States can put as much in the HOAs as they want, but they will receive federal matching funds for account contributions up to only $2,500 for an adult and $1,000 for a child each year.
Proponents say one of the goals of the demonstration program is to expand Medicaid recipients' access to physicians.
Beneficiaries can use their HOA to visit any doctor, including physicians who do not otherwise participate in Medicaid. These patients can pay any non-participating doctor up to 125% of the Medicaid fee schedule, although participating physicians are still limited to charging the standard Medicaid payment rate.
In addition, HOAs enable physicians to collect payment more quickly, said Kelly Childress, a legislative assistant to Rogers. Account holders will use electronic debit cards to pay physicians directly, she said. "The idea is that this will be much better for physicians, because they'll get paid immediately."
Like HSAs in the private market, the HOAs will be coupled with high-deductible health care coverage.
The legislation requires states to set the deductible between 100% and 110% of the amount they contribute to an HOA. That stipulation is designed to limit recipients' exposure to out-of-pocket costs. Once the deductible is met, traditional Medicaid benefits kick in, and recipients are required to pay the standard charges.
The pros and cons
But critics say the gap between the HOA and the deductible could pose a significant hardship to some Medicaid recipients, particularly those in poor health who exhaust their accounts but have not met the deductible.
Those beneficiaries "could face a substantial increase in their cost-sharing obligations, which would discourage their use of medically necessary services," according to an analysis published in November 2005 by Edwin Park and Judith Solomon of the Center on Budget and Policy Priorities, a liberal think tank in Washington, D.C.
In addition, they note that HOAs are predicted to increase federal Medicaid costs, mainly because beneficiaries can keep 75% of their account balance once they leave Medicaid.

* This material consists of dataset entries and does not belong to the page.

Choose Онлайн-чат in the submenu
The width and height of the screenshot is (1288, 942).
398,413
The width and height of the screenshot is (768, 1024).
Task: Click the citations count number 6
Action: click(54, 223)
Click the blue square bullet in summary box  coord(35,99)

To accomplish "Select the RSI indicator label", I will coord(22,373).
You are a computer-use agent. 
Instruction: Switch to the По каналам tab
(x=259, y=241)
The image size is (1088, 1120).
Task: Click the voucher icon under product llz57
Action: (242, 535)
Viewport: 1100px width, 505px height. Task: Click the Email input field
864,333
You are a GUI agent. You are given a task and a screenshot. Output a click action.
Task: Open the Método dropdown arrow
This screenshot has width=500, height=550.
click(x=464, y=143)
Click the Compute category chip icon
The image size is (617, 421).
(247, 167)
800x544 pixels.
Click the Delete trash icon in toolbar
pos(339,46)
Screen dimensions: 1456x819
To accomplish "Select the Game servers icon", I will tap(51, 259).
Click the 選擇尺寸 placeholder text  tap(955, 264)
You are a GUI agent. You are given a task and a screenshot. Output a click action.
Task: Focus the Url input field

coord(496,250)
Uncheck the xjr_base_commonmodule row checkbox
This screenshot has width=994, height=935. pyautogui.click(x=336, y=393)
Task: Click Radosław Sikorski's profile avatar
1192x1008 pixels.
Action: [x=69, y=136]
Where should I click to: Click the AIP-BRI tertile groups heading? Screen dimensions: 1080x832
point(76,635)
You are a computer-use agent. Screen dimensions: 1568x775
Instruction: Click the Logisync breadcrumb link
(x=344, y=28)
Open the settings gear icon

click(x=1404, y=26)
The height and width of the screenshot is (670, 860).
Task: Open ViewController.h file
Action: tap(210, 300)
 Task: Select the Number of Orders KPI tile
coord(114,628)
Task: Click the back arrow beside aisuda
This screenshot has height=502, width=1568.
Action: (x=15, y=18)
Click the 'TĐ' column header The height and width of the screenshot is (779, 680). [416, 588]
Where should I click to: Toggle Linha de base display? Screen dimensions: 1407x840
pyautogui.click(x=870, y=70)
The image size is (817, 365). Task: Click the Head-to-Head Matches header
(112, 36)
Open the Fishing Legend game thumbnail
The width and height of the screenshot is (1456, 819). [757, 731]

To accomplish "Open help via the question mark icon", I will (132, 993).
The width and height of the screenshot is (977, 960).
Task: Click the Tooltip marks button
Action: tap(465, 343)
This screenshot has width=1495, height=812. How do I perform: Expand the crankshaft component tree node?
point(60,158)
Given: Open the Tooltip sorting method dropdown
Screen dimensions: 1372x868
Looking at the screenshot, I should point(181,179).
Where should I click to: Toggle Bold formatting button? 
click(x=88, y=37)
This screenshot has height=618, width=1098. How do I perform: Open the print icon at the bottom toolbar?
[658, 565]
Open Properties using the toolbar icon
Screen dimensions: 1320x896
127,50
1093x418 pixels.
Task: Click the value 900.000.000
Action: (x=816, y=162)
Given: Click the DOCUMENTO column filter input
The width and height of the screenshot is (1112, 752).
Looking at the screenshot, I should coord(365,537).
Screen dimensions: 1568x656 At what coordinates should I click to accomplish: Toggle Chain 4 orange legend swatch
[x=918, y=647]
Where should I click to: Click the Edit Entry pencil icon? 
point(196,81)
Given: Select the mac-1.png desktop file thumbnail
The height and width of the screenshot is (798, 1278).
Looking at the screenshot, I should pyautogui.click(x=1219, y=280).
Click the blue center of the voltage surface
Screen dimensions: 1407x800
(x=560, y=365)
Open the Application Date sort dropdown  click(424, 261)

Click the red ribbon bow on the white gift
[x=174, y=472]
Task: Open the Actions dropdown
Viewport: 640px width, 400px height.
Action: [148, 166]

Like HSAs in the private market, unspent funds in an HOA roll over at year's end. In some cases, Medicaid beneficiaries will build up a substantial sum, and they will still have access to those funds when they become ineligible.
HOA enrollees who leave Medicaid can use their remaining account funds to pay for health care services or coverage, or even job training and tuition expenses.
That makes sense, said the Galen Institute's Turner.
"If you don't need the money for health care, allow people to use the money for something they value -- that's part of the savings incentive," she said.
But Park and Solomon point out that this provision allows people who are no longer eligible for Medicaid to use federal matching payments for services not covered by Medicaid. The Congressional Budget Office estimates that HOAs will increase federal Medicaid spending by $60 million over the first five years.
Interested states
At least a half-dozen states have expressed interest in offering HOAs or similar health savings accounts in Medicaid, Childress said. They include Florida, Georgia, Kentucky, South Carolina, Texas and West Virginia.
Three states -- Florida, South Carolina and West Virginia -- already are moving forward with broad Medicaid reform plans that include some type of health spending account.
South Carolina has proposed accounts very similar to HOAs in the Medicaid waiver application it submitted to the Centers for Medicare & Medicaid Services in 2005, said Jeff Stensland, a spokesman for the South Carolina Dept. of Health and Human Services. The state is still waiting to hear whether its waiver will be approved, Stensland said. "We have expressed verbally as well that we are interested in the pilot program."
The federal program is limited to 10 states in the first five years, but the secretary of Health and Human Services is allowed to extend the program nationwide after the five-year period ends. If that occurs, the program's costs will triple over the second five years to a total increase in federal Medicaid spending of $265 million over 10 years, the CBO estimates.